◆ Texto extraído ◆
También lo es de las gnoseologías platónica y agustiniana. La ubicación real de las ideas en el topos uranos o en la mente de Dios sería fruto de la ambición desmedida de la metafísica. Su auténtico locus ha de ser, por el contrario, el mundo de las ideas creado por el hombre, que Dario Antiseri calificó de “hiperuranio” (1997: 13), y en el que se contienen, como creaciones exclusivamente humanas y derrocadoras de su poder arquetípico, el “lugar celestial” de Platón y la “mente divina” de San Agustín. En este sentido, la gnoseología cartesiana sería una víctima más de la tentación siempre acechante en filosofía: la de crear el mundo mediante el pensamiento, tentación que Hans Blumenberg calificó de recurrente en el decurso histórico: Die immer wiederkehrende Versuchung der Philosophie, die Welt aus dem Begriff zu machen 9.
No hay, ciertamente, en Descartes un reconocimiento explícito de que sea Dios el fundamento de la primera verdad; solo la razón lo es. Pero, vista su gnoseología como un todo, la auténtica “fuente de verdad” ( fons veritatis ) ( Medit. I , 15) es Dios y, además, un Dios de rostro conocido: el de la Revelación cristiana. Así, pues, por más que la idea de Dios sea extraída del “tesoro de mi mente” ( ex mentis meae thesauro ), y que sea precisamente mi mente la que no puede pensar a Dios sin atribuirle necesariamente la existencia (un “ente sumamente perfecto sin suma perfección” equivale a concebir a un Dios sin existencia) ( Deum absque existentia ) ( Medit. V , 81), será un Dios realmente existente el que me ha creado a mí mismo ( ego ipse ) y a todo lo demás ( aliud omne ), una vez que Él haya dejado sin tarea engañadora al genio maligno. La “idea de Dios” ( idea Dei ) no puede provenir, por tanto, de “mí mismo” ( a me ipso non potuerit proficisci ) ( Medit. III , 48), así como tampoco sería propio de su ser infinitamente bueno ( summe bonus ) hacer que yo siempre caiga en la equivocación ( ut semper fallar ) ( Medit. I , 13).

◆ Datos recopilados ◆
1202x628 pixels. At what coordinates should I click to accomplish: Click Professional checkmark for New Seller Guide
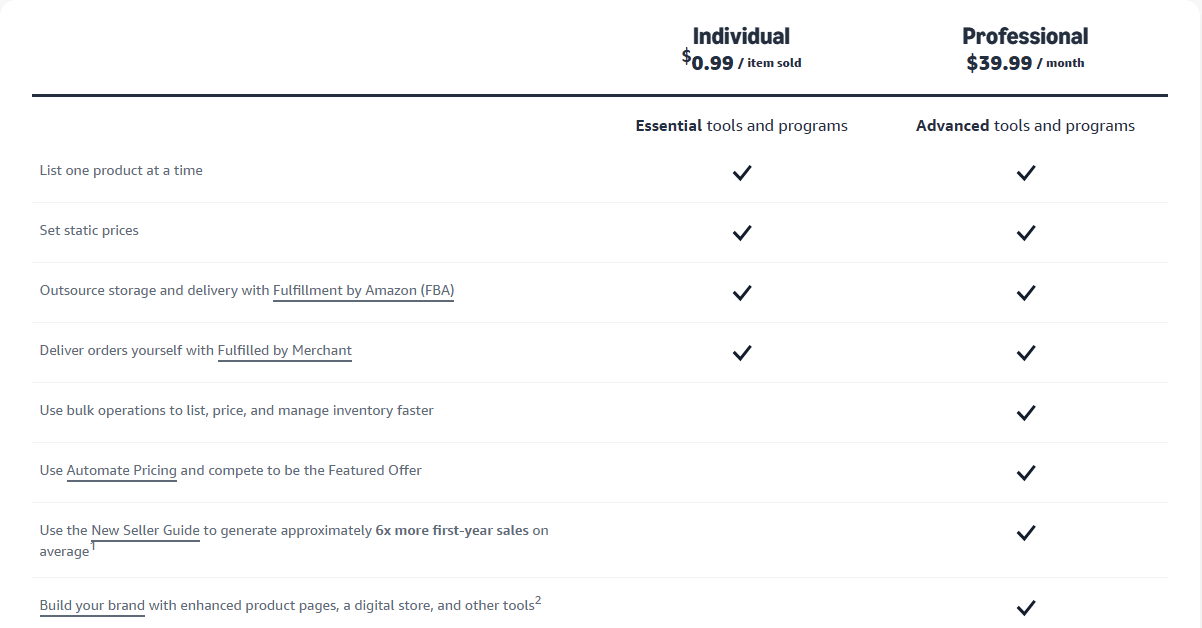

◆ Requisitos del ejercicio ◆
• a. Transcribe sin cambios el fragmento del texto sobre la gnoseología cartesiana que empieza con las palabras que contienen "También lo es" y termina con "zu machen 9.".
• b. Resume en dos oraciones el texto sobre la gnoseología cartesiana.
• c. Redacta la continuación del texto sobre la gnoseología cartesiana a partir de su última oración.

◆ Lista de respuestas ◆
• a.
También lo es de las gnoseologías platónica y agustiniana. La ubicación real de las ideas en el topos uranos o en la mente de Dios sería fruto de la ambición desmedida de la metafísica. Su auténtico locus ha de ser, por el contrario, el mundo de las ideas creado por el hombre, que Dario Antiseri calificó de “hiperuranio” (1997: 13), y en el que se contienen, como creaciones exclusivamente humanas y derrocadoras de su poder arquetípico, el “lugar celestial” de Platón y la “mente divina” de San Agustín. En este sentido, la gnoseología cartesiana sería una víctima más de la tentación siempre acechante en filosofía: la de crear el mundo mediante el pensamiento, tentación que Hans Blumenberg calificó de recurrente en el decurso histórico: Die immer wiederkehrende Versuchung der Philosophie, die Welt aus dem Begriff zu machen 9.

• b. La gnoseología cartesiana aparece como una víctima más de la tentación filosófica de crear el mundo mediante el pensamiento, mientras que el auténtico lugar de las ideas sería el mundo de las ideas creado por el hombre y no el topos uranos ni la mente de Dios. Aunque Descartes solo reconoce explícitamente la razón como fundamento de la primera verdad, vista su gnoseología como un todo la auténtica fuente de verdad es Dios, el de la Revelación cristiana, cuya idea no puede provenir de uno mismo.

• c.
Sin embargo, los atributos divinos que se reflejan en la razón cartesiana son judeocristianos, por lo que es imposible alejar la sospecha de que Descartes no vea en el espejo lo que previamente Dios, en su voluntad infinitamente buena, depositó en él. En este sentido, también la razón podría apropiarse del papel del genio maligno y atribuirse a sí misma, al igual que en lo que respecta a las ideas de sirenas, hipogrifos y “cosas semejantes” ( et similia ), la posibilidad de provenir de una ficción ( a me ipso finguntur ) ( Medit. III , 37) que puede igualmente, como en el caso del genio maligno, involucrar la idea de Dios.
Pero ni el recurso a la existencia de Dios ni el de su negación parecen, ateniéndose al texto cartesiano, estar libres de error. Este se origina en dos causas, propias ambas de la res cogitans , que concurren al mismo tiempo ( a duabus causis simul concurrentibus ): el entendimiento y la voluntad ( Medit. IV , 64 y 23). Sin embargo, cuando el ámbito de la voluntad se extiende más allá de lo que permite el entendimiento y, sobrepasando sus límites, se ocupa de cosas no inteligibles ( quae non intelligo ) y se aparta de lo “verdadero” y de lo “bueno”, entonces uno se equivoca y peca ( atque ita et fallor et pecco ) ( Medit. IV , 68).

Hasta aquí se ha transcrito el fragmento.